Be careful disabling the swapfile. The benefits are questionable, and it generally adds more risks than it’s worth for the negligible benefit.

The benefit is exactly the same as SuperFetch — not having my applications become sluggish due to the System Cache stealing all their RAM. Only I don’t have to wait for the action which caused the System Cache to balloon to complete.

When I first encountered the bizarro situation where more RAM made my system more sluggish and realized the cause, I tried reducing the size of my swapfile. Guess what happened? Windows XP would complain constantly about not having enough virtual memory even when plenty of physical RAM was being consumed for cache! So I disabled the swapfile and have continued to do so on every desktop system that I’ve upgraded to 2GB+ RAM.

What’s the risk? No crash dumps. Running out of RAM is probably a Very Bad Thing but in my experience the system becomes sluggish as RAM nears exhaustion so I take that as my cue to close something unimportant, like Outlook.

So I disabled the swapfile and have continued to do so on every desktop system that I’ve upgraded to 2GB+ RAM

I had some very unusual things happen to me with the swapfile disabled. The last thing I need is more voodoo on my computer at this point.

Can you point to a specific benchmark that demonstrates a concrete, factual, data-backed benefit of disabling the swapfile? If not, then why do it? You’re assuming quite a bit of risk for no benefit.

Overall system performance is unlikely to be helped by disabling swap and any benchmark with a significant disk I/O component will probably perform marginally worse since the system will be unable to trade swap for cache.

On a system with excess RAM, disabling swap can solve the problem of “My long-running applications take a great deal of time to respond when they are first accessed following some disk-intensive activity.” I don’t mind that a new VMware instance may be marginally slower to boot if it means that I won’t experience a swap-induced lag when I switch back to Visual Studio. It’s a trade-off which works well for my usage patterns.
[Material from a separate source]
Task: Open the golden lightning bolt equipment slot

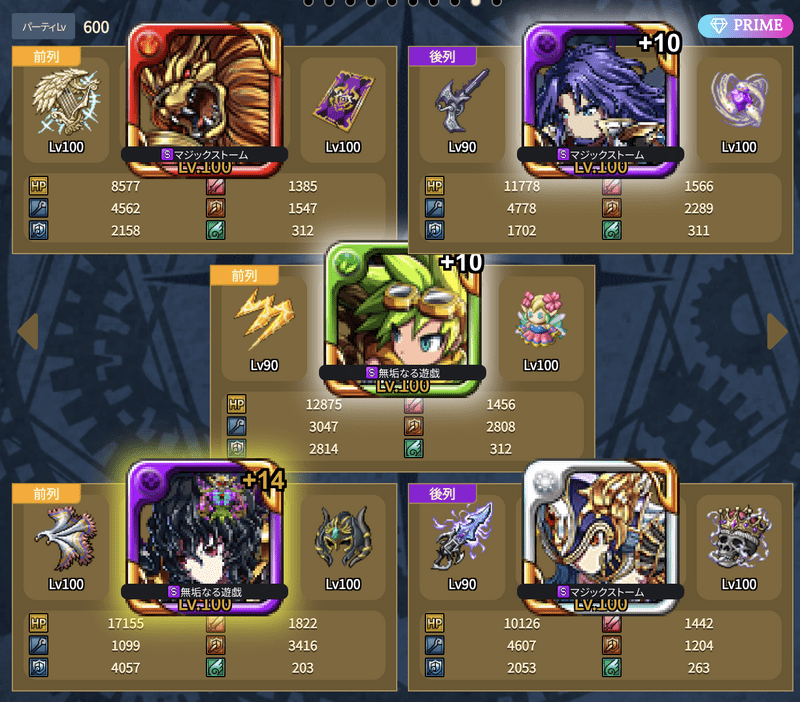Action: (264, 328)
Disabling swap would not be a viable option for someone whose memory needs regularly approach the amount of RAM they have and I would not be surprised by any weird behavior that occurs once RAM becomes exhausted.

Does ReadyBoost make hybrid hard disk drives unnecessary? As I understand it, ReadyBoost allows a USB thumb drive to be used as a cache for frequently-used hard drive content. Is that the same thing that the flash memory on a hybrid hard drive does? If one is already using ReadyBoost, how much of a performance improvement will one see from replacing one’s hard drive with a hybrid hard drive?

Does ReadyBoost make hybrid hard disk drives unnecessary?

No, because the Flash RAM on the hybrid hard drive is accessible before the OS has fully booted… so you can speed up the boot and hibernate/suspend sequences.